井部さんの突っ込みに応える管理者たち

投稿者: | 2018年1月11日

先の1月8日(月曜・祝日)、
京都にて、日本看護管理学会倫理学会のワークショップを開催しました
テーマは、「身体拘束と看護管理」

現場で見かける身体抑制。
やむを得ず・・・と言い聞かせながらも、どこかそれが当たり前になってはいないだろうか。
そういう現場での看護管理者の役割と責任は何だろうか。
そんなことをディスカッションするためのワークショップでした。
第1部では、患者を抑制することについて、管理者としてのモヤモヤ感がどのようなものかを表現してもらいました。
そして、京都市民病院での素晴らしい取り組みを発表してもらった後に、
第2部では、自分たちができることを考えてもらいました。

ちょっときれい事も言いたくなるけれど、本音で話さないと何も出てきません。
そこを、倫理委員会の井部俊子委員がびしばしと切り込んでいきます。
当たり障りのない言い回しや他人事に聞こえてしまうような表現、そしてグループの意見として抽象度が上がりすぎた見解などは、このワークショップでは必要ありません。
倫理の問題、人権の問題について、自分がどう感じ、どう考え、何をこれからしていくのかをしっかり考えるように、井部さんは突っ込むのです。

最初は戸惑っていた参加者たちも、
講義を聴くだけの研修会ではなく、ワークショップであることを理解し始めました。そして、井部さんの突っ込みにも応えていくようになりました。

私は委員長としてその場にいました。
参加者と井部さんとのやりとりを聞きながら、
もしかしたら、私たちは、自分の価値観や倫理観を、規範やガイドラインに照らし合わせて、頭で考えるように訓練されすぎたのではないかと感じていました。
京都市立病院の岩崎百合子さんは、人が人を抑制することを「非人道的」と言い切りました。そこからしか抑制をはずしていく改革は生まれなかったといいます。

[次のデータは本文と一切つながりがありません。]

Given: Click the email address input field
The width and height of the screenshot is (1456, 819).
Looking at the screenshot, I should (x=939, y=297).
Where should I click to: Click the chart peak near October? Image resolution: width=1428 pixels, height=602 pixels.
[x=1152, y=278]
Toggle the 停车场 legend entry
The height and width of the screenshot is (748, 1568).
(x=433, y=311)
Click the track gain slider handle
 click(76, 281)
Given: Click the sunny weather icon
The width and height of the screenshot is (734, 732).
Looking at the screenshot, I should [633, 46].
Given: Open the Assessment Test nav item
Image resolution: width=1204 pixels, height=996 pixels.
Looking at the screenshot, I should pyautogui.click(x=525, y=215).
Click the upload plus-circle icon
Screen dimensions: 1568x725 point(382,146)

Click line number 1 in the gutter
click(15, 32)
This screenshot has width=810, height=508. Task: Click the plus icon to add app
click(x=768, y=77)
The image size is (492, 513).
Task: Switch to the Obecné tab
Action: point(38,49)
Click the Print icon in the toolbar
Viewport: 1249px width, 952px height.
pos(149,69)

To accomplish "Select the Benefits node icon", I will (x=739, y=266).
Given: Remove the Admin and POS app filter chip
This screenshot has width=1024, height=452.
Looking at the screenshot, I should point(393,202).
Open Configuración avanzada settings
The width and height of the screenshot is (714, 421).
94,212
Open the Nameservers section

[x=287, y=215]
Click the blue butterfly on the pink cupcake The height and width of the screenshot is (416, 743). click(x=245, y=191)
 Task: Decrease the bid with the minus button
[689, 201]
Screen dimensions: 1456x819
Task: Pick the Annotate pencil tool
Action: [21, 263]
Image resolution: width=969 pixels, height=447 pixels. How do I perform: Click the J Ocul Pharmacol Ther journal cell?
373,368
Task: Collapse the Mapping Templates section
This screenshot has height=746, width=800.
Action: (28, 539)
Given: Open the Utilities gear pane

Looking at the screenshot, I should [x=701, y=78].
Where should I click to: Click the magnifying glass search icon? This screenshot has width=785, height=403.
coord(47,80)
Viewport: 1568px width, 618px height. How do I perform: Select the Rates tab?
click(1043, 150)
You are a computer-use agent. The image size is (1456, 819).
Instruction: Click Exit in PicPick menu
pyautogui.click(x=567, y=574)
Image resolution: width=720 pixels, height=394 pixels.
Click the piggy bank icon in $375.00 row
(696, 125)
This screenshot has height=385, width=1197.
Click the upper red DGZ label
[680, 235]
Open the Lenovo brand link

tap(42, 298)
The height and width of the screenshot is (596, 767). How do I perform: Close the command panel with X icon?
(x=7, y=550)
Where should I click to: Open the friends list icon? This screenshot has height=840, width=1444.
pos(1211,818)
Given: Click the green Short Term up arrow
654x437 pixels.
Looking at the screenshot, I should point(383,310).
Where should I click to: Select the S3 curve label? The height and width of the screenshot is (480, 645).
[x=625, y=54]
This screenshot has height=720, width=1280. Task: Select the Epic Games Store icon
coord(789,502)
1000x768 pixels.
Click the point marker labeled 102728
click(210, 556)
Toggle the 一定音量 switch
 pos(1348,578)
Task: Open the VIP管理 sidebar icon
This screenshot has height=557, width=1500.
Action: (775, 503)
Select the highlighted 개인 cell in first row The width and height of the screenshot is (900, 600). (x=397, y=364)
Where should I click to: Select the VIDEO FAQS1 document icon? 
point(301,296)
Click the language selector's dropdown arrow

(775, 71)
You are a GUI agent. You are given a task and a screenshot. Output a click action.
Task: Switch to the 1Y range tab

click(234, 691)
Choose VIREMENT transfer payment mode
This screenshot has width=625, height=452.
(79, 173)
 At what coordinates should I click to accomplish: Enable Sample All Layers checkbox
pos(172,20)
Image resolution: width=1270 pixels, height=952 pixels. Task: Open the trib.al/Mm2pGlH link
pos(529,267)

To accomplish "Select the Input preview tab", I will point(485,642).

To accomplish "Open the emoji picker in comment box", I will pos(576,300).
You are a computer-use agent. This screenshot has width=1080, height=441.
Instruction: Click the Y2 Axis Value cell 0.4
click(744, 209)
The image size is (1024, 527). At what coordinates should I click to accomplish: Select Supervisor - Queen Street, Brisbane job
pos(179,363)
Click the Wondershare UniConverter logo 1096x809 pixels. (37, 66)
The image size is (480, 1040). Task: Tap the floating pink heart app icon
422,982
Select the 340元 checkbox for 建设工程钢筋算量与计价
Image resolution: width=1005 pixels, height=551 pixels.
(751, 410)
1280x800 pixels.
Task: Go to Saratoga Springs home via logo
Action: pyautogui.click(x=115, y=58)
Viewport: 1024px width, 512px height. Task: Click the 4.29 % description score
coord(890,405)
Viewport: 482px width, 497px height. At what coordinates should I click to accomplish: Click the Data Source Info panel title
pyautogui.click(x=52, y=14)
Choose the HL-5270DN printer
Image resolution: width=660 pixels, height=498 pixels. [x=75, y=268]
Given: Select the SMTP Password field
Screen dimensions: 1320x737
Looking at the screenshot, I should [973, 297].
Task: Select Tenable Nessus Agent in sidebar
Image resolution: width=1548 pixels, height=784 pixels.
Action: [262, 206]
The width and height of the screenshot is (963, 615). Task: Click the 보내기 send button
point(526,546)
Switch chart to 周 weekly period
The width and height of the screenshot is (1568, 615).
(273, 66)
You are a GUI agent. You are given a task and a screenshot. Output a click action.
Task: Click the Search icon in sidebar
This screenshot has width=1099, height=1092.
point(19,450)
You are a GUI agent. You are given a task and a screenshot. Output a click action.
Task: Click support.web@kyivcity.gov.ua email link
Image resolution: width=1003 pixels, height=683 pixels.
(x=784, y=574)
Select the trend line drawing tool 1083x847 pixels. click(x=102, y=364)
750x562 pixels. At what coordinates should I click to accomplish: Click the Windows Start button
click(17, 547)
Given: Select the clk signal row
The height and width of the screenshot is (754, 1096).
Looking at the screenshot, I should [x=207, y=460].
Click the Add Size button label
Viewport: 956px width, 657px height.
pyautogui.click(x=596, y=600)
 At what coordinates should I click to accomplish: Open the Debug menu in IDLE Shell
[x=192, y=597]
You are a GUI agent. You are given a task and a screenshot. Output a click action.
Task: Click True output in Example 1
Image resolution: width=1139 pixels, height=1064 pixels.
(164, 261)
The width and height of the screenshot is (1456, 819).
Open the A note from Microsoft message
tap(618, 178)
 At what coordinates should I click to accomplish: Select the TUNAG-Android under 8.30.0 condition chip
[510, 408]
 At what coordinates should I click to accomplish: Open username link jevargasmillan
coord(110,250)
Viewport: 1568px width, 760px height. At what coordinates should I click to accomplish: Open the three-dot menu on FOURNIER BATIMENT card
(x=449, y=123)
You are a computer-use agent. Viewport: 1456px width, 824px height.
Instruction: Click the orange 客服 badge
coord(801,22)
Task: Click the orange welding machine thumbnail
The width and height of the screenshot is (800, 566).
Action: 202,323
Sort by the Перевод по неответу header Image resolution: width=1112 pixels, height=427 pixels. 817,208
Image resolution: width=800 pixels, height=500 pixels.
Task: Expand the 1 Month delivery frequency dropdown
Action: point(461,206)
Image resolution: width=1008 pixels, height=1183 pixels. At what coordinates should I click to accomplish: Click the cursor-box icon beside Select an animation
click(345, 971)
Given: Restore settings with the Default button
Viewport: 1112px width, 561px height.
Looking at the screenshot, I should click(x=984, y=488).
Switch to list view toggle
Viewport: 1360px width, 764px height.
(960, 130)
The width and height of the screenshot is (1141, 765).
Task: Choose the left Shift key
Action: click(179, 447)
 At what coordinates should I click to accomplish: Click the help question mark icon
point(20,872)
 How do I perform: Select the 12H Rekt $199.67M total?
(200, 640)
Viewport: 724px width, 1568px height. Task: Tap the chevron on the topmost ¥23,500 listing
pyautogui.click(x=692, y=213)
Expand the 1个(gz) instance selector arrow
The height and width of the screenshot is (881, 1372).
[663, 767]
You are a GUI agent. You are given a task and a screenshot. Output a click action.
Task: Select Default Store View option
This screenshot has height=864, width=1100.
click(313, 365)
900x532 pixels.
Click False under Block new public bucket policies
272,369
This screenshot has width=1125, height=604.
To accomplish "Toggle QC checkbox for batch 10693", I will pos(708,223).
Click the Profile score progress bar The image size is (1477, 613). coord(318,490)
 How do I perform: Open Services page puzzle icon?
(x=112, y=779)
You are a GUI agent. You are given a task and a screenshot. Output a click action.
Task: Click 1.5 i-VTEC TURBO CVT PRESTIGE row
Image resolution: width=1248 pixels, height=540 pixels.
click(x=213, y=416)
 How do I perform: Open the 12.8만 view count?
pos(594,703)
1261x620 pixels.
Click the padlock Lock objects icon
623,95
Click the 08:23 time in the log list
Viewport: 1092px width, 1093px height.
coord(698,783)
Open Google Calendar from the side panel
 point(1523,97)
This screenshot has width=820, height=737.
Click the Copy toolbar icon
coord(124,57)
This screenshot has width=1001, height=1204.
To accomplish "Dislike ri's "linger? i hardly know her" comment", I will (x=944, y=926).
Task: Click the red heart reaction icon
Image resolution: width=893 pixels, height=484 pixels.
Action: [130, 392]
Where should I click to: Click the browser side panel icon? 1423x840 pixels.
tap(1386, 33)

このワークショップは、倫理的な問題を、頭ではなく身体全体で捉え、魂を揺さぶられることは何なのかをディスカッションするものでした。

最後に、参加者が考えたことを書いてもらい、道具箱に集めました。
どのようなことが書かれているのか楽しみです。

同じワークショップを2月に東京で開催します。
既に定員に達していて申し込みは締め切っていますが、またレポートしたいと思います。

井部さんの突っ込みに応える管理者たち」への2件のフィードバック

  1. 余語真夫

    こんにちは。

    倫理的問題を頭ではなく身体全体でとらえるという表現、まさに仰る通りですね。

    心理学の視座では、善悪判断の根底には身体感覚があります。

    心理的苦痛は身体的苦痛に由来する。自己にとって苦痛なことは悪である。

    身体を拘束されるのは人間にとっては最大の苦痛の一つです。

    人間の身体は絶えず動いています。その動きを抑え込むことは、心身の健康にも有害。抑え込まれた人は必死で抵抗しなければならなくなり、心身ともに消耗します。

    勝手に動かれては管理できないから拘束するのでしょうが、拘束以外の手段で患者の行動をうまく統制することは可能です。要するに、面倒くさいから拘束するのであり、それは患者サイドには拷問以外の何者でもありません。

    返信
    1. katsuhara 投稿作成者

      自分や自分の身内が拘束されることを想像すると、拘束が、いかにされる側の心身を怯えさせる事になるかは、誰でも理解できます。今後は、医療者側の「やむを得ない状況」についも、もっと公に議論されるべきだと思います。